Abstract: The facility for teaching and research in the nations Universities has been overstretched due to the increase in students enrollment, obsolescence of equipment and unaffordable high cost of imported equipment due to improper funding of education. This has negatively affected teaching and research in engineering generally and agricultural engineering in particular and by extension, sustainable agricultural productivity. An attempt has been made at FUTA to develop indoor soil bin facility that enabled studies in soil-machinery systems and interaction. This study reports the development of an overhead gantry for the indoor soil bin using locally sourced materials. The gantry has enhanced the versatility of the indoor soil bin by saving time and labour (about 33%) required for soil preparation and experimentation. It has also created working space as equipment can be suspended in the air above the soil bin.
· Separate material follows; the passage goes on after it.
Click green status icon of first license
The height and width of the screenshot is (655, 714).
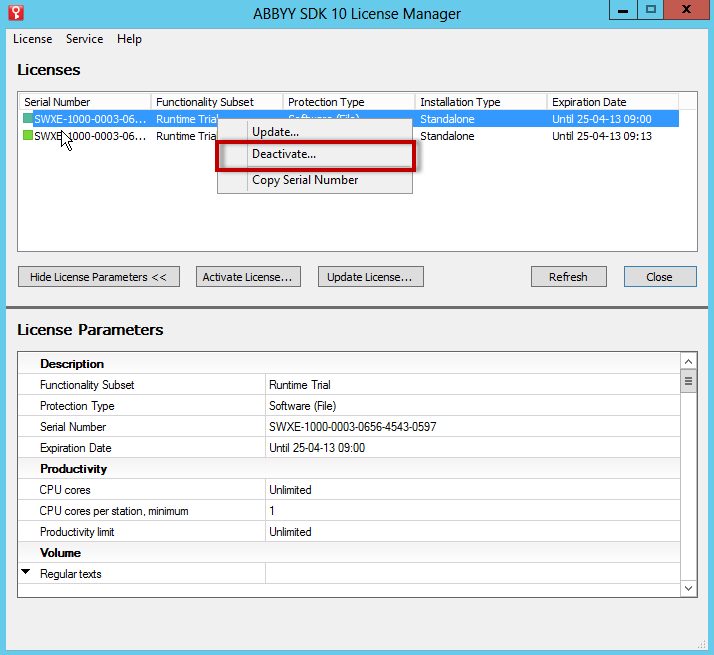point(28,119)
The features of the overhead gantry are the stand, consisting of four legs; the runway; the rails; rack and pinion; reduction gear box; pulleys; chain hoist; electric motors (two) the trolley and the electrical system control unit.

INTRODUCTION

Soil dynamics research is sinequanon for the development of tillage implements, the optimization of tillage and the appropriate matching of implements with power sources and the selection of optimum operating conditions in agricultural mechanization for food production. However, the facility for soil dynamics research until recent past were scarce and even non-existent in Nigeria’s tertiary institutions due to high cost of equipment and inadequate funding by stakeholders. This has posed serious challenge to researchers in this specialized area of power and machinery of agricultural engineering.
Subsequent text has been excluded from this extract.